*** Records for this exercise Section Begins ***
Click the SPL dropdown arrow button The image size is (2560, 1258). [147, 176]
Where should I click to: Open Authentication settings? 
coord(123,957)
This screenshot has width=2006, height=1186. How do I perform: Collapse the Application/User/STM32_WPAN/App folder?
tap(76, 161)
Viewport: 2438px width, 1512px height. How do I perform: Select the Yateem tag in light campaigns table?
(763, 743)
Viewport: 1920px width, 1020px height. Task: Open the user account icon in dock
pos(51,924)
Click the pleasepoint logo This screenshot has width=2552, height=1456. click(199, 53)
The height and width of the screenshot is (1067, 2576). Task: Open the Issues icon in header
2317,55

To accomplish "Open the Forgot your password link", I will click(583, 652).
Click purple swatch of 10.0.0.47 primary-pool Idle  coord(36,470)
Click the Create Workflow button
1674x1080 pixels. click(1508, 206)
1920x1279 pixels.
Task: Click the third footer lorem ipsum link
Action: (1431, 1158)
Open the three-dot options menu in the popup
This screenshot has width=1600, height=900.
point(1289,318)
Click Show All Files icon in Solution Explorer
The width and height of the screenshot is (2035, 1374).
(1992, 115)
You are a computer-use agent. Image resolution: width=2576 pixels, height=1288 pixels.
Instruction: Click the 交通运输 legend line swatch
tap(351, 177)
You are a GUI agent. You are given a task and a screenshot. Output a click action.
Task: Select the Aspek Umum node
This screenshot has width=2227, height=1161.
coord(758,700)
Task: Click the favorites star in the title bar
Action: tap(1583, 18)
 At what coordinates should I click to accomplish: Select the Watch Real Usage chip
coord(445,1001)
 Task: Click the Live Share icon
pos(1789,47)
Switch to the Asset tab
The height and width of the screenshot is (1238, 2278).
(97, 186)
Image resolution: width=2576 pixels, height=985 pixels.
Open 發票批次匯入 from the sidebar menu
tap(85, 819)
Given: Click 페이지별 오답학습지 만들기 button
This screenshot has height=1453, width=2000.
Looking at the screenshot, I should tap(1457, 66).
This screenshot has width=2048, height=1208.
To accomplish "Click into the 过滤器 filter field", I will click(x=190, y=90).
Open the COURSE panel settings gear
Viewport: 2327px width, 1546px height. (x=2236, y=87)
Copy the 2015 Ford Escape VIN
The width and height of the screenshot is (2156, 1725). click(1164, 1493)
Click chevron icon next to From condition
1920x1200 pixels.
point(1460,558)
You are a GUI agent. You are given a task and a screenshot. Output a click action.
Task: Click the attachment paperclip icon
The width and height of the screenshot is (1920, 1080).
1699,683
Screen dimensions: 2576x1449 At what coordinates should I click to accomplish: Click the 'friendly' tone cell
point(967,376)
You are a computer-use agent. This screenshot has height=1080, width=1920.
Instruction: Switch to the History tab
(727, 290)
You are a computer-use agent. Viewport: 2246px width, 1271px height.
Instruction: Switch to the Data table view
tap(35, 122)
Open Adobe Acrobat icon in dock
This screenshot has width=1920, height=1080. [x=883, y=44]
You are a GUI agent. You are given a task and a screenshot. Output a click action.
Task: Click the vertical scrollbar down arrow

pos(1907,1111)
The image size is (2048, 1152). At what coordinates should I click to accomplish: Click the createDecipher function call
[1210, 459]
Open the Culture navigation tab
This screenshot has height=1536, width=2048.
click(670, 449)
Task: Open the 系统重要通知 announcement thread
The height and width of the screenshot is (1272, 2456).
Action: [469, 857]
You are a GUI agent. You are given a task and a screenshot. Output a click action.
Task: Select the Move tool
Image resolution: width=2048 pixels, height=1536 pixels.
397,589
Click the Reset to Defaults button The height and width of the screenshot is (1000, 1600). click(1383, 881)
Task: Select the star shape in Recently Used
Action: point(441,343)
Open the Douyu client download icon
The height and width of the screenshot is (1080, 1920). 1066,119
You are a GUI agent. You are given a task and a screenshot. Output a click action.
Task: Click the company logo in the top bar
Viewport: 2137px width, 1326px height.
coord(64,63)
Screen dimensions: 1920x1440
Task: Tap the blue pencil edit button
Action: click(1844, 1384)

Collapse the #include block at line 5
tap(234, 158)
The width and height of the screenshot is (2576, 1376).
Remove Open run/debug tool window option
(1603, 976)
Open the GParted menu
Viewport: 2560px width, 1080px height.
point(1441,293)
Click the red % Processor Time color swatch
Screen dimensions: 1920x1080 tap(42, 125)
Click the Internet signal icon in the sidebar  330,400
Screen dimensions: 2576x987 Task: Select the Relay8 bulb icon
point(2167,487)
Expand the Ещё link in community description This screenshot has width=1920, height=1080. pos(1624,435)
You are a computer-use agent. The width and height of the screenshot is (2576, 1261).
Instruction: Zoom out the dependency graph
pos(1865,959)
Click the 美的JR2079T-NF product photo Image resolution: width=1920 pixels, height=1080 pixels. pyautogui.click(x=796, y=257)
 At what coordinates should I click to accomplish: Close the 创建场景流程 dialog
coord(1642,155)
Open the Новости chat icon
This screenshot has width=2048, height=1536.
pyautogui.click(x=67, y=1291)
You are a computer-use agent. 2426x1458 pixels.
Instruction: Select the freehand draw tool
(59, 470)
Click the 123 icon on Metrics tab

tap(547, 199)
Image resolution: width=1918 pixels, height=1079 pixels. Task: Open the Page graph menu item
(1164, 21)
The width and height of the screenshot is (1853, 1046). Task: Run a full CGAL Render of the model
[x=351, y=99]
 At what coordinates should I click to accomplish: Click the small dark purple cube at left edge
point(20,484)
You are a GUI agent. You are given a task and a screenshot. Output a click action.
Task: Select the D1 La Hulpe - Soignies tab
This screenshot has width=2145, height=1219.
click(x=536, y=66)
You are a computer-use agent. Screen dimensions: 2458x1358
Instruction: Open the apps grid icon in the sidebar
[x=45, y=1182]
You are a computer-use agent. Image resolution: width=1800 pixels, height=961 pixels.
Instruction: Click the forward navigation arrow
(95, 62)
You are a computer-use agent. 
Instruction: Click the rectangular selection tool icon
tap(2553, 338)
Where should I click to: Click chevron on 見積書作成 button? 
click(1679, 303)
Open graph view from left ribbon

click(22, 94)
*** Records for this exercise Section Ends ***
*Directions*. Word for word, restate the lines of the data above that fall between the line holding "Click the pleasepoint" and the line holding "Click purple swatch", inclusive, and no other lines.

*Task solution*.
Click the pleasepoint logo This screenshot has width=2552, height=1456. click(199, 53)
The height and width of the screenshot is (1067, 2576). Task: Open the Issues icon in header
2317,55

To accomplish "Open the Forgot your password link", I will click(583, 652).
Click purple swatch of 10.0.0.47 primary-pool Idle  coord(36,470)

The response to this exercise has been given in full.